# Parts of the exercise
(1) Using the forest governance excerpt, decide whether each statement agrees with it. Answer yes or no and quote the deciding words.
(a) The study on Independent Monitoring was commissioned by the EU REDD Facility.
(b) Mandated IM usually involves an agreement with the Ministry of Agriculture.
(c) The excerpt identifies three broad types of IM.
(2) In the forest governance excerpt, change "practitioners" to "specialists". Then write out the passage that begins at the words "The present policy" and stops after "and other stakeholders.".
(3) According to the forest governance excerpt, what does a mandated IM organisation commonly assess?
## Start Excerpted text
The forest sector is extremely vulnerable to problems of poor governance. There is often weak law enforcement and widespread illegality in the timber industry, and endemic corruption in many forest-rich countries.4 Donor governments and multilateral institutions have invested heavily in initiatives that aim to reduce deforestation, including by improving forest governance.

Independent monitors during a field inspection, Republic of the Congo.

Independent monitors during a field inspection, Republic of the Congo.

Source: EFI

The EU Forest Law Environment, Governance and Trade Action Plan (FLEGT)5 and the initiative known as REDD+ (reducing emissions from deforestation and forest degradation, and the role of conservation, sustainable management of forests, and enhancement of forest carbon stocks in developing countries)6 have generated interest and momentum in developing countries with tropical forests. This interest stems from these initiatives’ potential to unlock trade benefits and access international funding.7 This enhanced international cooperation is accompanied by calls for reform and improvements in forest governance coming from citizens, officials, private sector actors and donors. In this context, international and national NGOs have developed approaches for civil society to constructively contribute to improving forest governance. One of these approaches, known as Independent Monitoring, or IM, is increasingly gaining traction.

The present policy brief is based on the findings of a more extensive study on IM commissioned by the EU REDD Facility. It draws mainly on IM experience in Central Africa.8 The study examined IM since its inception, its refinement under various processes to negotiate or implement Voluntary Partnership Agreements (VPA) on FLEGT, and its evolution to adapt to other initiatives related to the forest sector, such as REDD+. This brief introduces the concept of IM, highlights some of its key strengths and weaknesses, as well as some recent innovations. It also considers possible future applications of the approach, with the intention of inspiring further discussions among practitioners and other stakeholders.

Independent monitors during a field inspection, Republic of the Congo.

Source: EFI

Independent Monitoring: an innovative approach

There are two broad types of IM:9

  • Mandated IM: involves an official agreement with a national authority, usually the Ministry of Forests, or sub-national authorities. The mandated IM organisation commonly assesses compliance with the relevant forest laws, and the effectiveness of official forest law enforcement systems.
## End Excerpted text
## Start Provided records
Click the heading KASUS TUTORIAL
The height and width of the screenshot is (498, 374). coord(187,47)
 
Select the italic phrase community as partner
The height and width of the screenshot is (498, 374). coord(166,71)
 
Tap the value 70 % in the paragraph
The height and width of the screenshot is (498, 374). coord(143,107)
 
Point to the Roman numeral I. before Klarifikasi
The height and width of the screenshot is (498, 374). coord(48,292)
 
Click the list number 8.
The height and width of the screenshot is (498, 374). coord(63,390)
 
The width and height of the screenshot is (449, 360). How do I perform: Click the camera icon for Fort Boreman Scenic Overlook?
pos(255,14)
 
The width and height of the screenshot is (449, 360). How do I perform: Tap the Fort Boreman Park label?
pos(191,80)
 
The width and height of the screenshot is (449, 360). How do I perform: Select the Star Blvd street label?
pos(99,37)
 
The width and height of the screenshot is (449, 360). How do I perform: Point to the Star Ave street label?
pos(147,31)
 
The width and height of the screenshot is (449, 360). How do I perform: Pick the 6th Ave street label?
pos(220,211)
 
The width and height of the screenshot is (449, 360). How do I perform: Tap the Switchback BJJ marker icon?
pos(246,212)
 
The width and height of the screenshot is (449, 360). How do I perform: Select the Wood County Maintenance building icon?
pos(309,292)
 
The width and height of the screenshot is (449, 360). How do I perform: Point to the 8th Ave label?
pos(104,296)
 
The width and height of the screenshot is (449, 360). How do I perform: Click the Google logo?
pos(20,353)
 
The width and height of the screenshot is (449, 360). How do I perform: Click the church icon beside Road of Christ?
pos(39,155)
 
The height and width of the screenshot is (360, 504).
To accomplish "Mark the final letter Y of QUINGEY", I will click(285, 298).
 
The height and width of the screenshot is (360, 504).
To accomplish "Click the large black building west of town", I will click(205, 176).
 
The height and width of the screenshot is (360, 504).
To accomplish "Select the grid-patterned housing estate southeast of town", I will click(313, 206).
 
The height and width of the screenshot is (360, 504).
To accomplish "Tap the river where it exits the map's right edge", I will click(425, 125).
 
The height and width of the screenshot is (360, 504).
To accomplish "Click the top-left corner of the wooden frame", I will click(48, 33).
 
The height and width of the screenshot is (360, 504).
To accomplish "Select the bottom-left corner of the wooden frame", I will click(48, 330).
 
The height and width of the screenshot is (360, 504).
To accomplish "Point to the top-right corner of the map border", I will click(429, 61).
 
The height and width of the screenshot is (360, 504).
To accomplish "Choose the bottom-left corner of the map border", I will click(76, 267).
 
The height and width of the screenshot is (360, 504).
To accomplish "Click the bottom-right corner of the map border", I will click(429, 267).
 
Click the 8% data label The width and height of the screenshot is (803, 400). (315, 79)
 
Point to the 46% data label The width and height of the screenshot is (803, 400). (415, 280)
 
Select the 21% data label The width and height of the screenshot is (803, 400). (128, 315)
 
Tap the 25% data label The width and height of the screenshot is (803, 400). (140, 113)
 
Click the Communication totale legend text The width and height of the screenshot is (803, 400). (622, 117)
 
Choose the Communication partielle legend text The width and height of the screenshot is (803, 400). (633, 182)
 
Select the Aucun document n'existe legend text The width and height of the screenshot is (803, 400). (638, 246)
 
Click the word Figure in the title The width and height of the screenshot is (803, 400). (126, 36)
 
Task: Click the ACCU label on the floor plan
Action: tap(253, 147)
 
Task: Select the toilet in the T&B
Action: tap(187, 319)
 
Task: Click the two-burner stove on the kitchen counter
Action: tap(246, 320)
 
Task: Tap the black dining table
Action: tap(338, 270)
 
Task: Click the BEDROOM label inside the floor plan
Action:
## End Provided records
# Outputs for the tasks
(1)
(a) Yes: "commissioned by the EU REDD Facility"
(b) No: "usually the Ministry of Forests"
(c) No: "There are two broad types of IM"

(2)
The present policy brief is based on the findings of a more extensive study on IM commissioned by the EU REDD Facility. It draws mainly on IM experience in Central Africa.8 The study examined IM since its inception, its refinement under various processes to negotiate or implement Voluntary Partnership Agreements (VPA) on FLEGT, and its evolution to adapt to other initiatives related to the forest sector, such as REDD+. This brief introduces the concept of IM, highlights some of its key strengths and weaknesses, as well as some recent innovations. It also considers possible future applications of the approach, with the intention of inspiring further discussions among specialists and other stakeholders.

(3) It assesses compliance with the relevant forest laws and the effectiveness of official forest law enforcement systems.